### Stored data
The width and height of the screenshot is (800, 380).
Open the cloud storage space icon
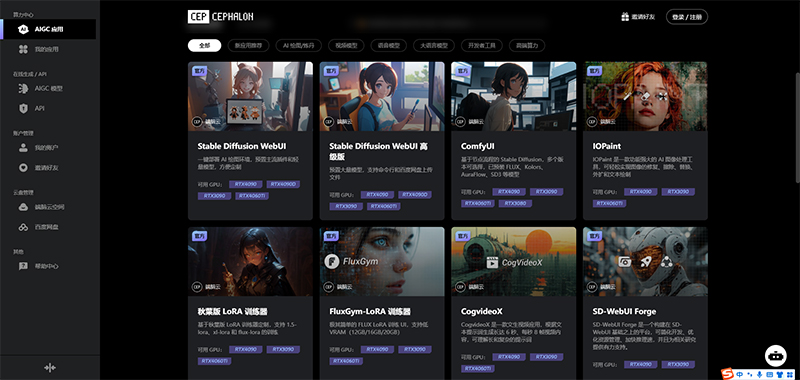click(x=23, y=207)
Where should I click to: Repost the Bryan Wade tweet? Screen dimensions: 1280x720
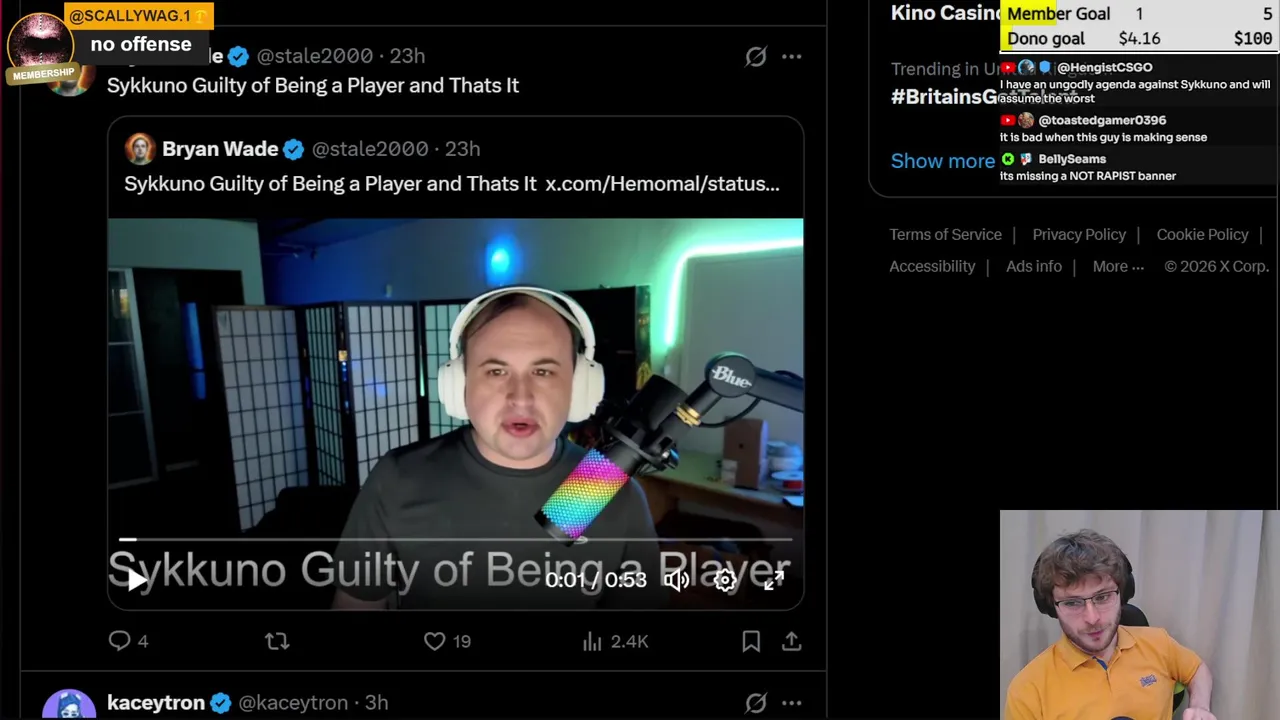[277, 641]
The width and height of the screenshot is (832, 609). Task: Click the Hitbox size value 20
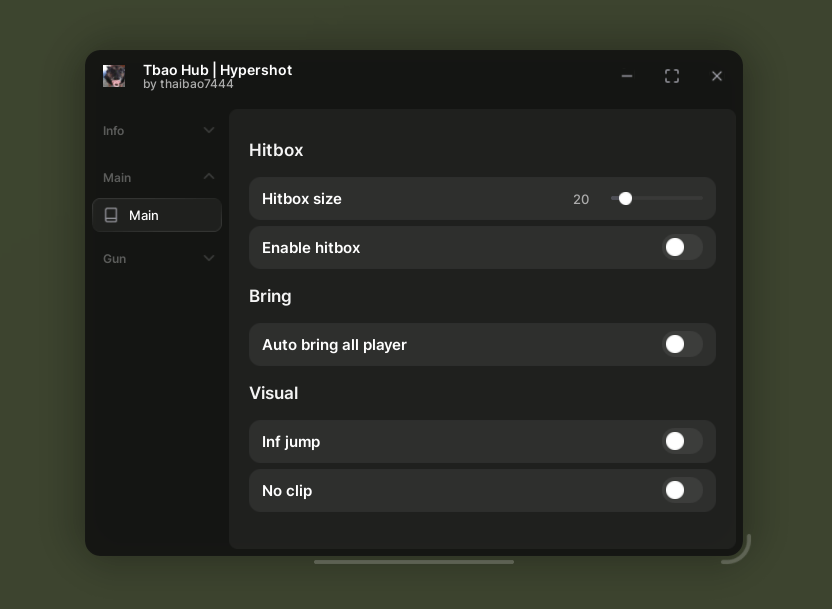click(x=581, y=199)
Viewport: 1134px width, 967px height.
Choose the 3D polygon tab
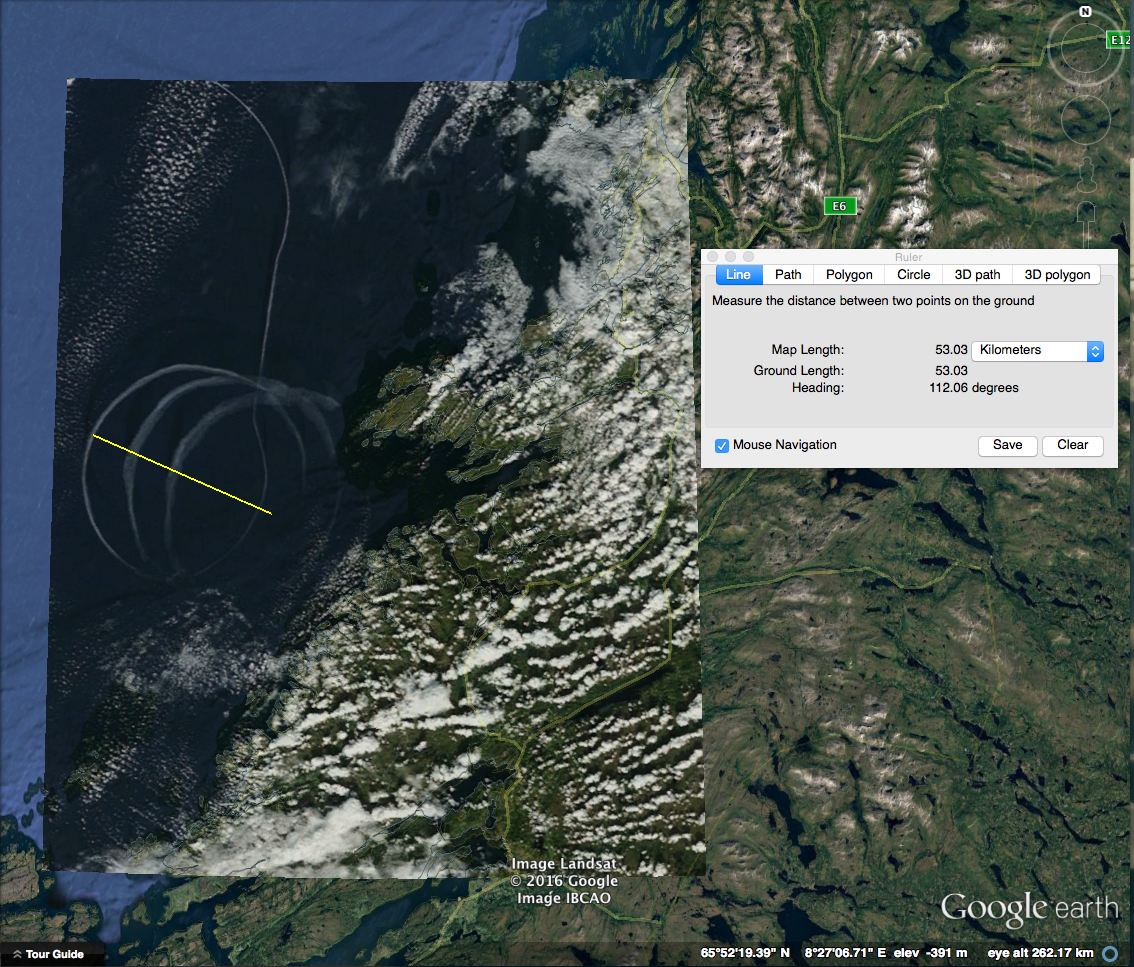pos(1057,274)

### Task instructions
When repeating the entries, leave out every picture and keep the rest exact.

### Answer section
The width and height of the screenshot is (800, 380).
Open the cloud storage space icon
click(x=23, y=207)
Where should I click to: Repost the Bryan Wade tweet? Screen dimensions: 1280x720
[277, 641]
The width and height of the screenshot is (832, 609). Task: Click the Hitbox size value 20
click(x=581, y=199)
Viewport: 1134px width, 967px height.
Choose the 3D polygon tab
pos(1057,274)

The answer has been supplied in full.